- _Assignment_: Would you output the entries below only from the line containing "Expand the More menu in top bar" through the line containing "Task: Click the Help text tooltip input field", exactly as they stand and with both ends included?
(Beginning of Input material)
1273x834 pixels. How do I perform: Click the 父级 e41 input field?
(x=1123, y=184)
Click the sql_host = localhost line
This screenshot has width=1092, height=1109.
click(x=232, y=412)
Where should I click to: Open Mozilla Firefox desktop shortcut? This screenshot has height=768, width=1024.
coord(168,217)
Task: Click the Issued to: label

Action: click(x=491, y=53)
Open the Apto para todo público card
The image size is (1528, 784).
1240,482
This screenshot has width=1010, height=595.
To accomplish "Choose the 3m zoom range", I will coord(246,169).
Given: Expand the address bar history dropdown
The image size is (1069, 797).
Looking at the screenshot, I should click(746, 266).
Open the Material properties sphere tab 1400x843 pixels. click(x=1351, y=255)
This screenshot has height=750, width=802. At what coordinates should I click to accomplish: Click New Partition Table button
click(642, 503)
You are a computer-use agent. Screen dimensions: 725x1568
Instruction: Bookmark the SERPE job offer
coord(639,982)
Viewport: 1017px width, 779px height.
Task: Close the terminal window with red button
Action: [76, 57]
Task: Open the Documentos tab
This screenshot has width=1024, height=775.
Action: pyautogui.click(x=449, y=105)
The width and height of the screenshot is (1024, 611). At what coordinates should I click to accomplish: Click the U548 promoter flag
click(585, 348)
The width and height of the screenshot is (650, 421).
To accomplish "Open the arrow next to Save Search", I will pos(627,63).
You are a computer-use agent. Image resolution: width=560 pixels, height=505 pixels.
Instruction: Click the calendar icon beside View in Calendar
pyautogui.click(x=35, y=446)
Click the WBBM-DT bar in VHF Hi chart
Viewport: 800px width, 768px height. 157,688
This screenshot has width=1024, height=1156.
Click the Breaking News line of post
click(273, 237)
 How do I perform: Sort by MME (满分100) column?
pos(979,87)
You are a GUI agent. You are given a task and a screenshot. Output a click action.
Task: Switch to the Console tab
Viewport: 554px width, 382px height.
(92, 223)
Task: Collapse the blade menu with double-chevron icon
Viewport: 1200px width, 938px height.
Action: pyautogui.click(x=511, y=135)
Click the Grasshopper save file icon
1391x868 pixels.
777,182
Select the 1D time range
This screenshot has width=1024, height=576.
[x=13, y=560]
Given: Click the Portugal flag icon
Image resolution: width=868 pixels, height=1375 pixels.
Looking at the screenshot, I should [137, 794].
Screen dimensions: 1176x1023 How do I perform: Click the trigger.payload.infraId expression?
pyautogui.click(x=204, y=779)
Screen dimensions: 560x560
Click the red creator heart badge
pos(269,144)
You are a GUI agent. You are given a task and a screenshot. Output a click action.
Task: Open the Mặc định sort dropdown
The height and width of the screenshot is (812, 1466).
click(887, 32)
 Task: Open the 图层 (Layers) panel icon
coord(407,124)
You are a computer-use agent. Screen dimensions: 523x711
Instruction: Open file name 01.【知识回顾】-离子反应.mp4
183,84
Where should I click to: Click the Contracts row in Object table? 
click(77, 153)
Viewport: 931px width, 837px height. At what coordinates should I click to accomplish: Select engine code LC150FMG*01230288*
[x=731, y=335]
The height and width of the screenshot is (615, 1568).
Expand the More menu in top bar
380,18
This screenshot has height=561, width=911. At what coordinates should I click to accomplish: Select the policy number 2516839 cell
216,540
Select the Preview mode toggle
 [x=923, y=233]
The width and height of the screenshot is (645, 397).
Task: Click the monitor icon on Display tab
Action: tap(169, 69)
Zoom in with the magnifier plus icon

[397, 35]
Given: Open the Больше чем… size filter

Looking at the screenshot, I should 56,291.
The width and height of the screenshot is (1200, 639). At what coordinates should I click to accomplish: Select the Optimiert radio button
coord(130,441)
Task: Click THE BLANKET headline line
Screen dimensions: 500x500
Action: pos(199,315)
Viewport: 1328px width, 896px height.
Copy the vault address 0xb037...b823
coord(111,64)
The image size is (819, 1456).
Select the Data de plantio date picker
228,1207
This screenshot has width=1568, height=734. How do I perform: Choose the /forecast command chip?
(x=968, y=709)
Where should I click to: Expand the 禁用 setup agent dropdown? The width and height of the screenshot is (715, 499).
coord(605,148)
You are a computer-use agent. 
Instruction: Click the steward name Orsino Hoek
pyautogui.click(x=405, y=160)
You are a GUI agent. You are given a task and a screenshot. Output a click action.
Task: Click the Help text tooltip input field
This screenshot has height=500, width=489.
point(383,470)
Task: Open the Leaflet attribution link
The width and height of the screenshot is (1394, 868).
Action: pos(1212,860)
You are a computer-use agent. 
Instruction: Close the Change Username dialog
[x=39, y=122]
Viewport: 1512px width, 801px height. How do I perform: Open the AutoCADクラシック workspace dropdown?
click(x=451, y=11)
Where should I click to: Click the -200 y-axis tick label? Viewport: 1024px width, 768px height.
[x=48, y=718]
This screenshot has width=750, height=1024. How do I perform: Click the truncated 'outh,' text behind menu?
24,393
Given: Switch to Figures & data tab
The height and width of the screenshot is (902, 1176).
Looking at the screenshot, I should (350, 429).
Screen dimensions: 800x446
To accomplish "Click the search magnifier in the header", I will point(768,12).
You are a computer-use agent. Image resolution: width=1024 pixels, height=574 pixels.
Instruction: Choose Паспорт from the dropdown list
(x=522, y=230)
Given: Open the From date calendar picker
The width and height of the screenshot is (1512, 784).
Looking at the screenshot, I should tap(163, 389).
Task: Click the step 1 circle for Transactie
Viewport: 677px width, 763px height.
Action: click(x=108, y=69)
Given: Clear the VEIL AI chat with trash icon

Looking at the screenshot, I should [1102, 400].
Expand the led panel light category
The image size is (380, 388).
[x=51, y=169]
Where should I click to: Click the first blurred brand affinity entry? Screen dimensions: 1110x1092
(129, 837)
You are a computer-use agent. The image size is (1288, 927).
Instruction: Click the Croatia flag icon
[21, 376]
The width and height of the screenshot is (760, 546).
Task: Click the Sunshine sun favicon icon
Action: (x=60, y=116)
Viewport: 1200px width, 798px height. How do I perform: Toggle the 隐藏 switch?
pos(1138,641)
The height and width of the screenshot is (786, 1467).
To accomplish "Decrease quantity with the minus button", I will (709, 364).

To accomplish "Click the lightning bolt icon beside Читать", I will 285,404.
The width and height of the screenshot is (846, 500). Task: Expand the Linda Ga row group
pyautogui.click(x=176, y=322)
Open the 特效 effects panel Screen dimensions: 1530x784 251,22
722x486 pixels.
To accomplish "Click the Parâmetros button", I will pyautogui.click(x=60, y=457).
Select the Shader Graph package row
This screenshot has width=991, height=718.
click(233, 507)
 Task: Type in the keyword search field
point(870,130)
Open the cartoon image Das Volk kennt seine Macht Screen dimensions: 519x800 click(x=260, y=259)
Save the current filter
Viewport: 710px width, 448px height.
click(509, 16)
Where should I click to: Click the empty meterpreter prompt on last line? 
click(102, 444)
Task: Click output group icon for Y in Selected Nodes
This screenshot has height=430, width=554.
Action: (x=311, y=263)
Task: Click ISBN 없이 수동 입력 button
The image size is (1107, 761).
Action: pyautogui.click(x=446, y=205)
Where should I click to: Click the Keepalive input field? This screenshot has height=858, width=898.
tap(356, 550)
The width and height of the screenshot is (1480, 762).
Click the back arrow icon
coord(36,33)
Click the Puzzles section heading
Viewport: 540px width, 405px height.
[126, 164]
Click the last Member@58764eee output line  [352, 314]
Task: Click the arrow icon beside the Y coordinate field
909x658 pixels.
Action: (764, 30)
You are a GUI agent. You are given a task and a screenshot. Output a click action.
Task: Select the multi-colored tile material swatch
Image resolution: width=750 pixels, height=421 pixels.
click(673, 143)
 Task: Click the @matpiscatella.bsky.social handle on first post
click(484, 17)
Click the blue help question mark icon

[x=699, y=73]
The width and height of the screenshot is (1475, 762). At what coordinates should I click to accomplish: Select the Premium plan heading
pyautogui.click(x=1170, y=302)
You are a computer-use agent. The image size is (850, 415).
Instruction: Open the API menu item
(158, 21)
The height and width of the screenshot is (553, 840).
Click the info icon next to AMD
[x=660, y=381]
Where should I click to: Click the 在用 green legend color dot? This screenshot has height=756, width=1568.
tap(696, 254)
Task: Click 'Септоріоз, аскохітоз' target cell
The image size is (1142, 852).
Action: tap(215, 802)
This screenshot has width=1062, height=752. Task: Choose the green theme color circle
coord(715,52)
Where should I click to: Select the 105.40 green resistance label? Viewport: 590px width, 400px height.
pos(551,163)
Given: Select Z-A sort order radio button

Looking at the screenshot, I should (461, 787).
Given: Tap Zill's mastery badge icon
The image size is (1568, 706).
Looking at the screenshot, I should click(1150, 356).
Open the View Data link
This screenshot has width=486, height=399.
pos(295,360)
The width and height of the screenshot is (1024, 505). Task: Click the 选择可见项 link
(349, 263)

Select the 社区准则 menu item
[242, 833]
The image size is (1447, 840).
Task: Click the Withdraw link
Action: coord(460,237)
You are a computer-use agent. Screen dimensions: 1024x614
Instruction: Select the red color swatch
(End of Input material)
- _Solved problem_:
Expand the More menu in top bar
380,18
This screenshot has height=561, width=911. At what coordinates should I click to accomplish: Select the policy number 2516839 cell
216,540
Select the Preview mode toggle
 [x=923, y=233]
The width and height of the screenshot is (645, 397).
Task: Click the monitor icon on Display tab
Action: tap(169, 69)
Zoom in with the magnifier plus icon

[397, 35]
Given: Open the Больше чем… size filter

Looking at the screenshot, I should 56,291.
The width and height of the screenshot is (1200, 639). At what coordinates should I click to accomplish: Select the Optimiert radio button
coord(130,441)
Task: Click THE BLANKET headline line
Screen dimensions: 500x500
Action: pos(199,315)
Viewport: 1328px width, 896px height.
Copy the vault address 0xb037...b823
coord(111,64)
The image size is (819, 1456).
Select the Data de plantio date picker
228,1207
This screenshot has width=1568, height=734. How do I perform: Choose the /forecast command chip?
(x=968, y=709)
Where should I click to: Expand the 禁用 setup agent dropdown? The width and height of the screenshot is (715, 499).
coord(605,148)
You are a computer-use agent. 
Instruction: Click the steward name Orsino Hoek
pyautogui.click(x=405, y=160)
You are a GUI agent. You are given a task and a screenshot. Output a click action.
Task: Click the Help text tooltip input field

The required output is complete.